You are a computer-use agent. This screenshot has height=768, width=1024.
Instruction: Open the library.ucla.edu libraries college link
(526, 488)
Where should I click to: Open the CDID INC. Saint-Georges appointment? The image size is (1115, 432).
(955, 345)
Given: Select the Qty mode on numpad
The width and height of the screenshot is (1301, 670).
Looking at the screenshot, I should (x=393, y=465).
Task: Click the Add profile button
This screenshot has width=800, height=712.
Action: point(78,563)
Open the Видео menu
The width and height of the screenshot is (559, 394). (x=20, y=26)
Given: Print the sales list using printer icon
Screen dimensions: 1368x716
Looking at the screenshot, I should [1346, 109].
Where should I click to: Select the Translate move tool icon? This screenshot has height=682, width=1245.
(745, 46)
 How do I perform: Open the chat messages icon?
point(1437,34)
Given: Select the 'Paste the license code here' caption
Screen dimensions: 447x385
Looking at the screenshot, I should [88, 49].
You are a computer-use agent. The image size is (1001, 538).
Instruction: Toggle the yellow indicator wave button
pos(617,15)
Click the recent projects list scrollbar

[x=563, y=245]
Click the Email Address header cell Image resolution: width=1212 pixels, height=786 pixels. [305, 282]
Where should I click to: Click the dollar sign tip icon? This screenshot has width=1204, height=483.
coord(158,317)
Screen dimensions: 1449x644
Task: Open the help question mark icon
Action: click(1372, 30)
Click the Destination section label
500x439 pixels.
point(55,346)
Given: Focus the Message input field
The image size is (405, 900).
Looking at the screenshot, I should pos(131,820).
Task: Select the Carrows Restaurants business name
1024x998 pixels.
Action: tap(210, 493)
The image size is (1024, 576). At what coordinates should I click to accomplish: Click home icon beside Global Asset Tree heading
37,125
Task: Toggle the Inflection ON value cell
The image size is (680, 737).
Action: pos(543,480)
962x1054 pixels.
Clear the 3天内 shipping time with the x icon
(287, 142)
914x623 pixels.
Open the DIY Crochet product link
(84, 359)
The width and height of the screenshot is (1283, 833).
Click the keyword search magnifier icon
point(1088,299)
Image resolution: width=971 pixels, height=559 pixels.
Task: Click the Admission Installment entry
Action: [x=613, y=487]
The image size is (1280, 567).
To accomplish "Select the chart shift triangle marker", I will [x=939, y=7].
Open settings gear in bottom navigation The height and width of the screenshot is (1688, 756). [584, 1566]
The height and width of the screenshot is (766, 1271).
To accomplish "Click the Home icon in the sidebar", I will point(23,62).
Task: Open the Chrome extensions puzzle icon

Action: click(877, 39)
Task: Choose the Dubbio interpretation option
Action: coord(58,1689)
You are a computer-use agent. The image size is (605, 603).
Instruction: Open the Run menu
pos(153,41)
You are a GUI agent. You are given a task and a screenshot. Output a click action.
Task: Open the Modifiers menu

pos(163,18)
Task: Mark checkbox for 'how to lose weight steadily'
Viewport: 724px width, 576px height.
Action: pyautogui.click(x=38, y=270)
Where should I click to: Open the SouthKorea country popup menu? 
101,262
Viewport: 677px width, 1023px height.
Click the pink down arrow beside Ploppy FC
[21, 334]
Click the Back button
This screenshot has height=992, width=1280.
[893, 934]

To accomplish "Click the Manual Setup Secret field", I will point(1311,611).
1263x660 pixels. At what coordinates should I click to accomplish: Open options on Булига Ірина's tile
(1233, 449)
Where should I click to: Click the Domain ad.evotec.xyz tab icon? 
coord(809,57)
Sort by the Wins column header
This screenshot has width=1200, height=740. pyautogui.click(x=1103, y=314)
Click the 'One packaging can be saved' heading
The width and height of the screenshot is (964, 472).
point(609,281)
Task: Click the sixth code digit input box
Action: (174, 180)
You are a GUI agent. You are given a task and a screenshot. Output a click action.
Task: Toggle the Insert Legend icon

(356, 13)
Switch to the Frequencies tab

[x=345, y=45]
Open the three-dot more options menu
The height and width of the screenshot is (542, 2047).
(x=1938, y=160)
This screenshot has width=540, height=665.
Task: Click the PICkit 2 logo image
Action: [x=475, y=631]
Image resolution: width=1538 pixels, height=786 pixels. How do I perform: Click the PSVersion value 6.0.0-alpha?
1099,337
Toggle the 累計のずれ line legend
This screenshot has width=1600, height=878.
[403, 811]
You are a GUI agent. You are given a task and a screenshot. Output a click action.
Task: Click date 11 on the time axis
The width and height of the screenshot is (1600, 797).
* * * *
Make sure every record is repeated exactly.

### Exercise response
You are a computer-use agent. This screenshot has height=768, width=1024.
Instruction: Open the library.ucla.edu libraries college link
(526, 488)
Where should I click to: Open the CDID INC. Saint-Georges appointment? The image size is (1115, 432).
(955, 345)
Given: Select the Qty mode on numpad
The width and height of the screenshot is (1301, 670).
Looking at the screenshot, I should (x=393, y=465).
Task: Click the Add profile button
This screenshot has width=800, height=712.
Action: point(78,563)
Open the Видео menu
The width and height of the screenshot is (559, 394). (x=20, y=26)
Given: Print the sales list using printer icon
Screen dimensions: 1368x716
Looking at the screenshot, I should [1346, 109].
Where should I click to: Select the Translate move tool icon? This screenshot has height=682, width=1245.
(745, 46)
 How do I perform: Open the chat messages icon?
point(1437,34)
Given: Select the 'Paste the license code here' caption
Screen dimensions: 447x385
Looking at the screenshot, I should [88, 49].
You are a computer-use agent. The image size is (1001, 538).
Instruction: Toggle the yellow indicator wave button
pos(617,15)
Click the recent projects list scrollbar

[x=563, y=245]
Click the Email Address header cell Image resolution: width=1212 pixels, height=786 pixels. [305, 282]
Where should I click to: Click the dollar sign tip icon? This screenshot has width=1204, height=483.
coord(158,317)
Screen dimensions: 1449x644
Task: Open the help question mark icon
Action: click(1372, 30)
Click the Destination section label
500x439 pixels.
point(55,346)
Given: Focus the Message input field
The image size is (405, 900).
Looking at the screenshot, I should pos(131,820).
Task: Select the Carrows Restaurants business name
1024x998 pixels.
Action: tap(210, 493)
The image size is (1024, 576). At what coordinates should I click to accomplish: Click home icon beside Global Asset Tree heading
37,125
Task: Toggle the Inflection ON value cell
The image size is (680, 737).
Action: pos(543,480)
962x1054 pixels.
Clear the 3天内 shipping time with the x icon
(287, 142)
914x623 pixels.
Open the DIY Crochet product link
(84, 359)
The width and height of the screenshot is (1283, 833).
Click the keyword search magnifier icon
point(1088,299)
Image resolution: width=971 pixels, height=559 pixels.
Task: Click the Admission Installment entry
Action: [x=613, y=487]
The image size is (1280, 567).
To accomplish "Select the chart shift triangle marker", I will [x=939, y=7].
Open settings gear in bottom navigation The height and width of the screenshot is (1688, 756). [584, 1566]
The height and width of the screenshot is (766, 1271).
To accomplish "Click the Home icon in the sidebar", I will point(23,62).
Task: Open the Chrome extensions puzzle icon

Action: click(877, 39)
Task: Choose the Dubbio interpretation option
Action: coord(58,1689)
You are a computer-use agent. The image size is (605, 603).
Instruction: Open the Run menu
pos(153,41)
You are a GUI agent. You are given a task and a screenshot. Output a click action.
Task: Open the Modifiers menu

pos(163,18)
Task: Mark checkbox for 'how to lose weight steadily'
Viewport: 724px width, 576px height.
Action: pyautogui.click(x=38, y=270)
Where should I click to: Open the SouthKorea country popup menu? 
101,262
Viewport: 677px width, 1023px height.
Click the pink down arrow beside Ploppy FC
[21, 334]
Click the Back button
This screenshot has height=992, width=1280.
[893, 934]

To accomplish "Click the Manual Setup Secret field", I will point(1311,611).
1263x660 pixels. At what coordinates should I click to accomplish: Open options on Булига Ірина's tile
(1233, 449)
Where should I click to: Click the Domain ad.evotec.xyz tab icon? 
coord(809,57)
Sort by the Wins column header
This screenshot has width=1200, height=740. pyautogui.click(x=1103, y=314)
Click the 'One packaging can be saved' heading
The width and height of the screenshot is (964, 472).
point(609,281)
Task: Click the sixth code digit input box
Action: (174, 180)
You are a GUI agent. You are given a task and a screenshot. Output a click action.
Task: Toggle the Insert Legend icon

(356, 13)
Switch to the Frequencies tab

[x=345, y=45]
Open the three-dot more options menu
The height and width of the screenshot is (542, 2047).
(x=1938, y=160)
This screenshot has width=540, height=665.
Task: Click the PICkit 2 logo image
Action: [x=475, y=631]
Image resolution: width=1538 pixels, height=786 pixels. How do I perform: Click the PSVersion value 6.0.0-alpha?
1099,337
Toggle the 累計のずれ line legend
This screenshot has width=1600, height=878.
[403, 811]
You are a GUI agent. You are given a task and a screenshot. Output a click action.
Task: Click date 11 on the time axis
The width and height of the screenshot is (1600, 797).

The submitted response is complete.